With environmental awareness on the rise in China, tackling pollution has become a necessary task for many local factories. Treatment is still quite primitive in many cases, however, as shown in the use of pools for storing pollutants by five firms in Ningxia, Inner Mongolia and Shaanxi, according to caixin.com.
Shilin Chemical Factory, a producer of methanol extracted from coal in Ordos, Inner Mongolia has six giant waste pools on its premises that give off a vile stench of rotten eggs which seriously affects residents in the area. A herdsman living nearby blames the pools for the lung problems that have afflicted his mother and young son.
Such waste pools at chemical factories have mushroomed in Ningxia, Inner Mongolia and Shaanxi, using unassuming names such as "drying and sun-exposure pools."
The five firms and their hazardous practices have been described along with eight other polluting enterprises in a report on environmental offenses announced by the Ministry of Environmental Protection on 13th February 2015.
Many chemical firms have built such pools for depositing chemical waste in the name of pollutant-treatment facilities, in order to meet the zero-emission requirement of regulators.
Caixin reports that such chemical waste pools have polluted groundwater, seriously threatening the health of local residents. The website cites the example of the Qinhua Wusitai Chemical factory in Inner Mongolia, whichhas two chemical waste pools each as large as a soccer field on its premises. The water is dark blue and covered with a thick layer of grease, emitting a nauseating foul odor.
A company in Gansu province that discharged waste water in the Tengger Desert has been shut down and fined 3 million yuan ($484,000), officials have revealed.
Two managers at the Ronghua Industry & Trade Company in Wuwei city were detained amid nationwide efforts to impose tougher punishments on polluters.
The company discharged more than 83,000 metric tons of untreated water in the desert through a concealed conduit between May 28, 2014, and March 6, according to a statement released by the city's government on Saturday. The polluted area is 23 kilometers east of the city and covers 18 hectares.
Most of the waste water has been collected and transferred to sewage treatment plants, and the remaining pollution will be dealt with later.
Ronghua Industry & Trade moved to a site in the city's Liangzhou district and started producing cornstarch and glutamic acid there in May last year. However, the equipment needed to prevent and control pollution was not installed when the plant started operating.
The company was ordered to suspend production, and the concealed conduit was removed. In addition to the fine, it had to pay a pollution discharge fee of more than 180,000 yuan, the statement said.
The company's chairman has been investigated for allegedly polluting the environment, and officials at the district and city governments have been suspended.
The statement said the company had ignored the need to protect the environment, and the environmental protection authorities neglected their supervisory duties, a Xinhua News Agency report said on Saturday.

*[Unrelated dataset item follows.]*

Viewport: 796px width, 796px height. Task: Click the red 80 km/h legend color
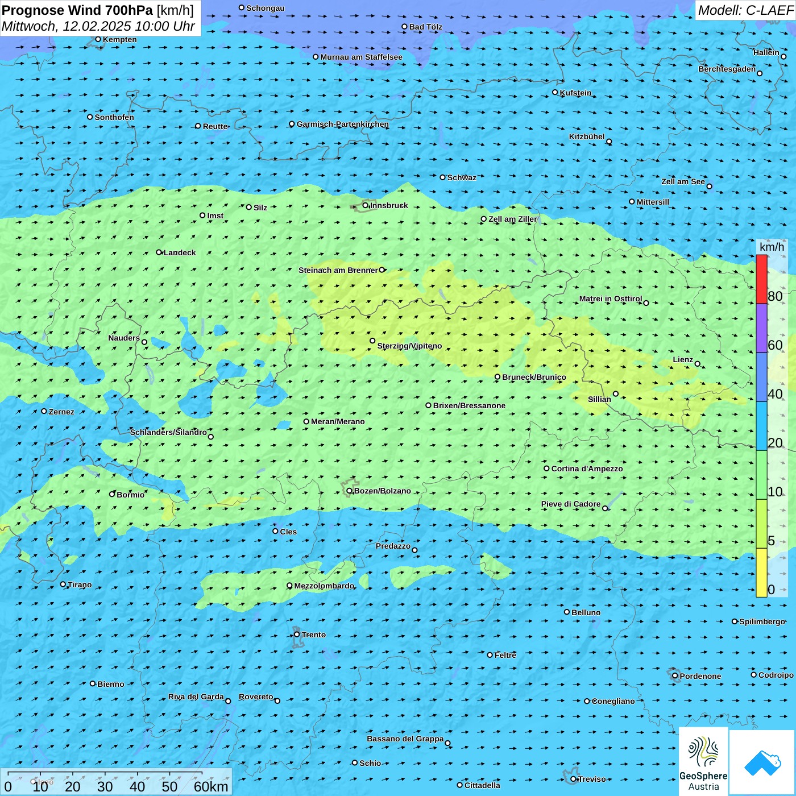pos(761,279)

The desert stretches across Gansu, the Ningxia Hui autonomous region and the Inner Mongolia autonomous region, and the case is the second involving the illegal discharge of waste water there.

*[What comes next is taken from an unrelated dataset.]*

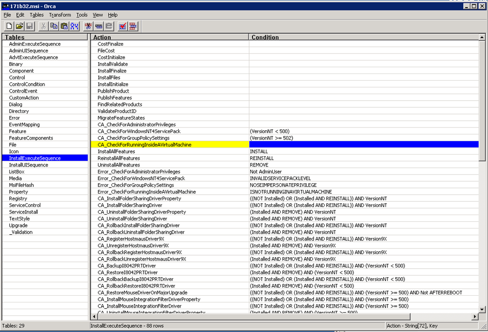Click the Paste toolbar icon
The height and width of the screenshot is (332, 488).
[64, 26]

In August 2014, several pits containing liquid waste were found, and the companies responsible were punished and ordered to move away from the area. Twenty-four officials at environmental protection bureaus in the Inner Mongolia autonomous region were suspended.

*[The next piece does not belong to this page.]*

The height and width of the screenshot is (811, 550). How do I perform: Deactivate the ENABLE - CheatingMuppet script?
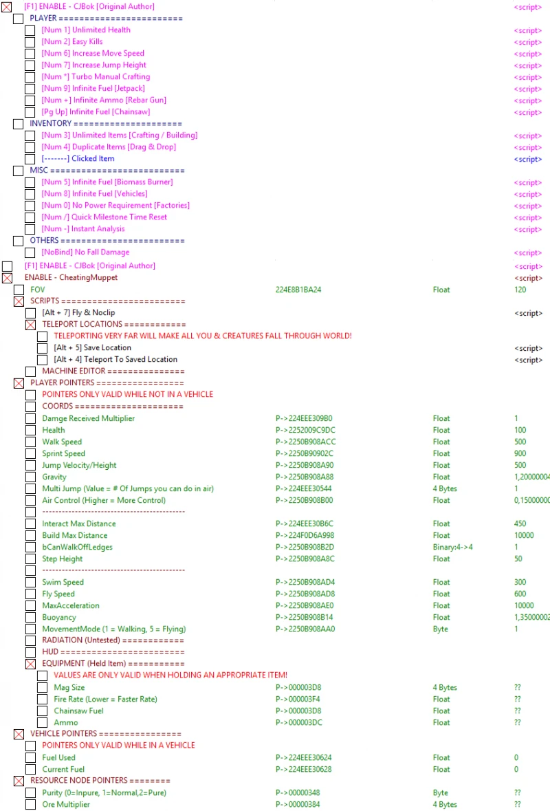tap(6, 277)
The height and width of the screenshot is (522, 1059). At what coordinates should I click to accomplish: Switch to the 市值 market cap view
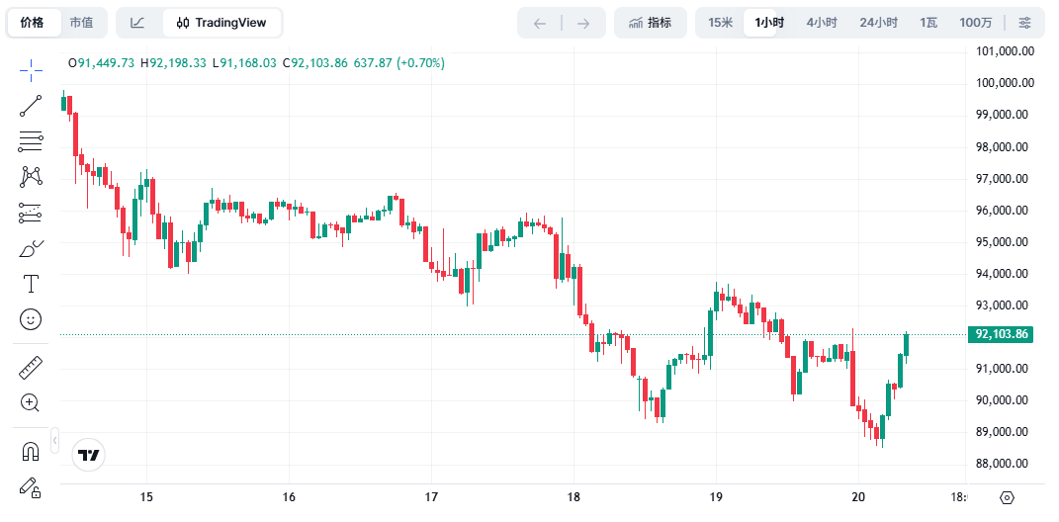coord(81,23)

Chang Jiwen, deputy director of the Research Institute of Resources and Environment Policies at the State Council Development Research Center, said, "Companies discharge pollutants illegally because they want to pursue huge profits."
He said the companies failed to install equipment to control pollution, a move that slashed their costs.
"Lax supervision by the authorities is also a major factor behind illegal discharges," added Chang, who gave lectures to environmental protection officials in Gansu two weeks ago.
The Ministry of Environmental Protection has ordered watchdogs at different levels to implement the revised Environmental Protection Law fully to control pollution through regular rigorous inspections this year.